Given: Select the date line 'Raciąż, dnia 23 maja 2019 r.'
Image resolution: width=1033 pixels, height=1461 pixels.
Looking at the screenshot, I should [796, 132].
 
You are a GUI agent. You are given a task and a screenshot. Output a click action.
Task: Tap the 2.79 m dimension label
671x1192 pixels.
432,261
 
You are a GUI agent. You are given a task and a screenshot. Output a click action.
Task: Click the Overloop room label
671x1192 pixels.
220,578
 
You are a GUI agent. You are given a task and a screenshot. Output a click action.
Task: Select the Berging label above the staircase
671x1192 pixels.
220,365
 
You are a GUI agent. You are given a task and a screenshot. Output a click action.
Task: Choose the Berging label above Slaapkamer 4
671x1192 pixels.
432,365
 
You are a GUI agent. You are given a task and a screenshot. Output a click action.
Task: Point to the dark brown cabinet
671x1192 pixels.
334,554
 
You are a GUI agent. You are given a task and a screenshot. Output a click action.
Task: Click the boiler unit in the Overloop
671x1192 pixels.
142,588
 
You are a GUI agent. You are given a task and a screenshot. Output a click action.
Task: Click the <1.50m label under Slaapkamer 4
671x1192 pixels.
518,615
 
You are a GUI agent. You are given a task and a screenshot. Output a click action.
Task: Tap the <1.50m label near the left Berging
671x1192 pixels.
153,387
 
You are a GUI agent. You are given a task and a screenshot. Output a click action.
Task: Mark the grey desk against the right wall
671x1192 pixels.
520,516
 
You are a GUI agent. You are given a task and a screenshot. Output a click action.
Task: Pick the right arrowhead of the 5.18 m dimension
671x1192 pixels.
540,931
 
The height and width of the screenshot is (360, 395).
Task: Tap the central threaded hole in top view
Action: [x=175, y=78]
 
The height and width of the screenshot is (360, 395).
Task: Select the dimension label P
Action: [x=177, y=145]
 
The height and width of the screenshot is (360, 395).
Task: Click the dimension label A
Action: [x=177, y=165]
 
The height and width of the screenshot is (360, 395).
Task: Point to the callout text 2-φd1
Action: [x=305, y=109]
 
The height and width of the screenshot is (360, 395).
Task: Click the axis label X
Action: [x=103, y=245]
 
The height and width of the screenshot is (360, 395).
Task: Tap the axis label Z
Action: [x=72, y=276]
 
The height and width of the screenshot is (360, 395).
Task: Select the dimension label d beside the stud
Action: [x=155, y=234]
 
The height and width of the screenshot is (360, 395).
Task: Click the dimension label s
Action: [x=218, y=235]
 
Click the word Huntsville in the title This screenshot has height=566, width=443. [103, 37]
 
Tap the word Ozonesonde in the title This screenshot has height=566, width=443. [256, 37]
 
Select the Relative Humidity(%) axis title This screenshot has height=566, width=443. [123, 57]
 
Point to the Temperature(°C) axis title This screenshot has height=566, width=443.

++++++++

YOUR OBJECTIVE :: Format every line of the data above as a Markdown table with the columns Row and Text, where Row gives the line's number and Text gives the line itself. Leave out any blank lines.

OUTPUT FOR THIS TASK ::
| Row | Text |
|---|---|
| 1 | Given: Select the date line 'Raciąż, dnia 23 maja 2019 r.' |
| 2 | Image resolution: width=1033 pixels, height=1461 pixels. |
| 3 | Looking at the screenshot, I should [796, 132]. |
| 4 | You are a GUI agent. You are given a task and a screenshot. Output a click action. |
| 5 | Task: Tap the 2.79 m dimension label |
| 6 | 671x1192 pixels. |
| 7 | 432,261 |
| 8 | You are a GUI agent. You are given a task and a screenshot. Output a click action. |
| 9 | Task: Click the Overloop room label |
| 10 | 671x1192 pixels. |
| 11 | 220,578 |
| 12 | You are a GUI agent. You are given a task and a screenshot. Output a click action. |
| 13 | Task: Select the Berging label above the staircase |
| 14 | 671x1192 pixels. |
| 15 | 220,365 |
| 16 | You are a GUI agent. You are given a task and a screenshot. Output a click action. |
| 17 | Task: Choose the Berging label above Slaapkamer 4 |
| 18 | 671x1192 pixels. |
| 19 | 432,365 |
| 20 | You are a GUI agent. You are given a task and a screenshot. Output a click action. |
| 21 | Task: Point to the dark brown cabinet |
| 22 | 671x1192 pixels. |
| 23 | 334,554 |
| 24 | You are a GUI agent. You are given a task and a screenshot. Output a click action. |
| 25 | Task: Click the boiler unit in the Overloop |
| 26 | 671x1192 pixels. |
| 27 | 142,588 |
| 28 | You are a GUI agent. You are given a task and a screenshot. Output a click action. |
| 29 | Task: Click the <1.50m label under Slaapkamer 4 |
| 30 | 671x1192 pixels. |
| 31 | 518,615 |
| 32 | You are a GUI agent. You are given a task and a screenshot. Output a click action. |
| 33 | Task: Tap the <1.50m label near the left Berging |
| 34 | 671x1192 pixels. |
| 35 | 153,387 |
| 36 | You are a GUI agent. You are given a task and a screenshot. Output a click action. |
| 37 | Task: Mark the grey desk against the right wall |
| 38 | 671x1192 pixels. |
| 39 | 520,516 |
| 40 | You are a GUI agent. You are given a task and a screenshot. Output a click action. |
| 41 | Task: Pick the right arrowhead of the 5.18 m dimension |
| 42 | 671x1192 pixels. |
| 43 | 540,931 |
| 44 | The height and width of the screenshot is (360, 395). |
| 45 | Task: Tap the central threaded hole in top view |
| 46 | Action: [x=175, y=78] |
| 47 | The height and width of the screenshot is (360, 395). |
| 48 | Task: Select the dimension label P |
| 49 | Action: [x=177, y=145] |
| 50 | The height and width of the screenshot is (360, 395). |
| 51 | Task: Click the dimension label A |
| 52 | Action: [x=177, y=165] |
| 53 | The height and width of the screenshot is (360, 395). |
| 54 | Task: Point to the callout text 2-φd1 |
| 55 | Action: [x=305, y=109] |
| 56 | The height and width of the screenshot is (360, 395). |
| 57 | Task: Click the axis label X |
| 58 | Action: [x=103, y=245] |
| 59 | The height and width of the screenshot is (360, 395). |
| 60 | Task: Tap the axis label Z |
| 61 | Action: [x=72, y=276] |
| 62 | The height and width of the screenshot is (360, 395). |
| 63 | Task: Select the dimension label d beside the stud |
| 64 | Action: [x=155, y=234] |
| 65 | The height and width of the screenshot is (360, 395). |
| 66 | Task: Click the dimension label s |
| 67 | Action: [x=218, y=235] |
| 68 | Click the word Huntsville in the title This screenshot has height=566, width=443. [103, 37] |
| 69 | Tap the word Ozonesonde in the title This screenshot has height=566, width=443. [256, 37] |
| 70 | Select the Relative Humidity(%) axis title This screenshot has height=566, width=443. [123, 57] |
| 71 | Point to the Temperature(°C) axis title This screenshot has height=566, width=443. |